OpenAI Stargate: where the US sites stand

Brief

Stargate is a nationwide, $500 billion data‑center program led by OpenAI with Oracle and SoftBank that targets seven US sites totaling more than 9 GW of planned facility power — roughly the scale of New York City’s single‑hour peak demand — and an aggregate compute capacity the authors estimate at ~20 million H100‑equivalents. Abilene, TX is furthest along (~0.3 GW operational as of Apr 22, 2026; 250k H100‑eq; four of eight buildings live) and is expected to reach 1.2 GW by Q4 2026. The six other sites (Shackelford 2.0 GW, Doña Ana 2.2 GW, Milam 1.2 GW, Port Washington 1.3 GW, Saline Township 1.4 GW, Lordstown <0.3 GW) are mostly slated for Q4 2028 handovers.
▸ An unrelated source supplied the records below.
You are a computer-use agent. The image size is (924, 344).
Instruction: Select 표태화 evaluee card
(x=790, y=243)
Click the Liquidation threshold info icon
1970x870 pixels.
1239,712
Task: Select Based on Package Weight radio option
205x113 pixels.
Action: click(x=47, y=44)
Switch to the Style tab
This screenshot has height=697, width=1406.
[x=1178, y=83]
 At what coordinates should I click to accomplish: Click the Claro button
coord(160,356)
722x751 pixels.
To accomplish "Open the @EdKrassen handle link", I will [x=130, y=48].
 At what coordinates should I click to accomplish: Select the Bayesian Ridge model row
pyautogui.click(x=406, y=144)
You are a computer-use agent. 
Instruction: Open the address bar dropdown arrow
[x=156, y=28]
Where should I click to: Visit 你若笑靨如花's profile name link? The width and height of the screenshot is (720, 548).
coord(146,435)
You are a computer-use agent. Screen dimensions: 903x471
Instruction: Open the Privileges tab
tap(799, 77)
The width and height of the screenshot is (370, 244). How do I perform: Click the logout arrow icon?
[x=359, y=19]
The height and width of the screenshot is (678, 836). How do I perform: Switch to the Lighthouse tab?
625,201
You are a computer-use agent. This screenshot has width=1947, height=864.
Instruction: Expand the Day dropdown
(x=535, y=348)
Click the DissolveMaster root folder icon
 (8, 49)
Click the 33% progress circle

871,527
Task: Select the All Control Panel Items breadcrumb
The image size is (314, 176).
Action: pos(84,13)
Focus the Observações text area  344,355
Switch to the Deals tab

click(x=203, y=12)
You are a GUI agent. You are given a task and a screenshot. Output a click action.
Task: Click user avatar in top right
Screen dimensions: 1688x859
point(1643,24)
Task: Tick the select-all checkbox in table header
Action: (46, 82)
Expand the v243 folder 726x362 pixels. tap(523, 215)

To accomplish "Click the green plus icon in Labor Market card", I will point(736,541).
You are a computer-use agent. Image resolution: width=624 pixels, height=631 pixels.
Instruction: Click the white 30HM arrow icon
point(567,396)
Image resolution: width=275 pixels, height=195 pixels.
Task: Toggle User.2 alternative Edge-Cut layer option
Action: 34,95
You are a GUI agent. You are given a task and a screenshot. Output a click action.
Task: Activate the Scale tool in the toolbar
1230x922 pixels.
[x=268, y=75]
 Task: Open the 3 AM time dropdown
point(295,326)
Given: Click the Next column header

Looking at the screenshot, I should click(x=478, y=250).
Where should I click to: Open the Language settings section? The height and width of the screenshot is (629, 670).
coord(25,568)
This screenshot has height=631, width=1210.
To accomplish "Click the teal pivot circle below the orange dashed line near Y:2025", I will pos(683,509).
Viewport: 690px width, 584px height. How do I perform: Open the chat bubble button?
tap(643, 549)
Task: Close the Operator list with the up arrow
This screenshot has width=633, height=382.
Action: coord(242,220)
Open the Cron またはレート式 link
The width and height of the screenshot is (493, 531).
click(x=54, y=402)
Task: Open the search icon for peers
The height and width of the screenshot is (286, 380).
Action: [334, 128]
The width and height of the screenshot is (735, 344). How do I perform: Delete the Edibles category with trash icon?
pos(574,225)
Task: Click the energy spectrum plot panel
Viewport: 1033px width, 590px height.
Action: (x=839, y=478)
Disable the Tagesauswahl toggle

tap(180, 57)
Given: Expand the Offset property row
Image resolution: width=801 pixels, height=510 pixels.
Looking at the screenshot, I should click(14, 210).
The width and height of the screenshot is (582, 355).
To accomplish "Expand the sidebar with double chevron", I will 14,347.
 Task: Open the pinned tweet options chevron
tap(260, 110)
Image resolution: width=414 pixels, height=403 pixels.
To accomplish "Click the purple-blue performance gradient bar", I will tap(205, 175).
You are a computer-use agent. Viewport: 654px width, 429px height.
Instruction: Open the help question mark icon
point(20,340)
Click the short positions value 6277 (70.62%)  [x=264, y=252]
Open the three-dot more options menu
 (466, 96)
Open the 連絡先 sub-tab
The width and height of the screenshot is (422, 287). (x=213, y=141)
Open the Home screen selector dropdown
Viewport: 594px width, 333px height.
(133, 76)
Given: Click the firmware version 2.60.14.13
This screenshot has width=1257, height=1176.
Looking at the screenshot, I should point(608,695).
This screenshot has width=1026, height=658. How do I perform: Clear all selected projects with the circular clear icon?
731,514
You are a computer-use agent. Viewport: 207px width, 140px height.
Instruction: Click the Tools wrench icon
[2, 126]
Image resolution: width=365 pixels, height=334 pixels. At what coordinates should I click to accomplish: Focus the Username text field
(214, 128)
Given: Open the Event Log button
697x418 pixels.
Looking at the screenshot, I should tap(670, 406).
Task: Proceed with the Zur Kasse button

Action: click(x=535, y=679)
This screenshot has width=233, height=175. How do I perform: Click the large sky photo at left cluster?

Developers are favoring on‑site natural‑gas microgrids and closed‑loop liquid cooling to shorten grid interconnection timelines and limit water evaporation, but those choices raise cost and regulatory scrutiny; procurement, financing, and local opposition remain key risks to the 2029 build‑out target.

Why it matters

Stargate is a $500 billion OpenAI–Oracle–SoftBank build‑out of seven US AI sites with over 9 GW of planned total facility power (comparable to New York City peak demand) and an estimated compute footprint equivalent to ~20 million H100 GPUs (end‑2025 H100‑equivalent basis).

Key details

  • Abilene, TX is the most advanced site: ~0.3 GW operational as of Apr 22, 2026 (≈250,000 H100‑equivalents), four of eight buildings active, projected to reach 1.2 GW (~1.0M H100‑equivalents) by Q4 2026; an earlier planned 2.1 GW expansion was canceled and Microsoft is building an adjacent 900 MW campus with Crusoe.
  • Other site projections and timelines: Shackelford County, TX 2.0 GW (4.2M H100‑eq) — Q4 2028; Doña Ana, NM 2.2 GW (4.6M) — Q4 2028; Milam County, TX 1.2 GW (2.5M) — Q4 2028; Port Washington, WI 1.3 GW (2.6M) — Q4 2028; Saline Township, MI 1.4 GW (2.9M) — Q4 2028; Lordstown, OH <0.3 GW (capacity/completion uncertain).
  • Design and risk notes: builders are using on‑site natural‑gas microgrids at ≥3 sites and closed‑loop liquid cooling at ≥6 sites to avoid grid interconnection delays and reduce evaporative water use; SoftBank owns hardware at Milam and Lordstown while Oracle owns the other sites; financing, equipment procurement, and local political opposition (e.g., Lordstown ban, Michigan pushback) could delay completion (target window through 2029).